Induction year to cost schools dear

17th September 1999 at 01:00
Funds provided for newly-qualified teachers may leave many heads in the red, reports Elaine Williams

SCHOOLS in many parts of the country face a serious cash shortfall due to the Government's arrangements for the induction of newly-qualified teachers.

From this September all NQTs will have to pass an induction year before they are allowed to teach. In return schools and local authorities must provide and fund an extensive programme of guidance and support including cutting recruits' teaching load to allow more time for training.

Although induction is broadly welcomed and the Government is giving extra cash through the Standards Fund, the money which arrives at schools differs widely with some receiving less than half the amount per recruit than others.

In Bexley, south London, for example, schools are being offered a pound;360 "top up" to pay for supply teachers to cover each recruit's reduced timetable. In Sheffield, schools will receive 10 per cent of an NQT's salary (around pound;1,900), plus a one-off pound;500 payment for support sessions. In Bradford, schools are being offered pound;3,150 for support and courses while at the top end, small schools in Norfolk with under 150 pupils are to receive pound;3,990 (20 per cent of a recruit's salary).

The Teacher Training Agency, while piloting the induction process, assumed that the funding would follow the newly-qualified teacher, but instead it has been distributed to education authorities via the school improvement grant, lumped together with other funding.

The Department for Education and Employment has defended this strategy as allowing LEAs flexibility to meet local needs. However, officials were unable to say how much money is allotted specifically for induction, or how much they expect local authorities to give to schools per NQT.

Indeed, the cash was distributed in April long before authorities had any idea of the number of NQTs they were likely to recruit and two months before the Government spelt out the details of its induction programme.

Simon Prynne, headteacher of Jubilee primary school, in Bexley, has had to take on five recruits for this September for his 350-strong school, as not one experienced teacher applied for the posts last summer. The pound;360 for cover offered by Bexley, he said, will not last him beyond the end of October as supply teachers in London cost at least pound;120 per day. The implications of induction, he said, have not been sufficiently thought through and he has written to the DFEE expressing his concerns.

He said: "They promised a full reply by August 13, but I am still waiting. It is a real blow. I don't think schools have yet realised the full implications of this."

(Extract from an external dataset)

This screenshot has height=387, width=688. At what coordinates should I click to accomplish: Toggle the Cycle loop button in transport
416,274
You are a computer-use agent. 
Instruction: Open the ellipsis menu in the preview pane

Inner-city authorities with a high turnover of staff tend to take on larger numbers of NQTs. They may be hardest hit as it is likely the funding was calculated on pupil numbers rather than the projected number of new recruits.

Heads are now concerned that teachers who fail their induction may have strong grounds for appeal if it can be proved that their training year was not adequately funded.

The DFEE's vagueness on how much money councils should spend is compounding problems. Officials restated this week that councils were responsible for their own arrangements though they expect around pound;45 million to be spent nationally for the year 1999-2000. They added that the department is currently looking "at how to give some weight" to induction in next year's grant allocations.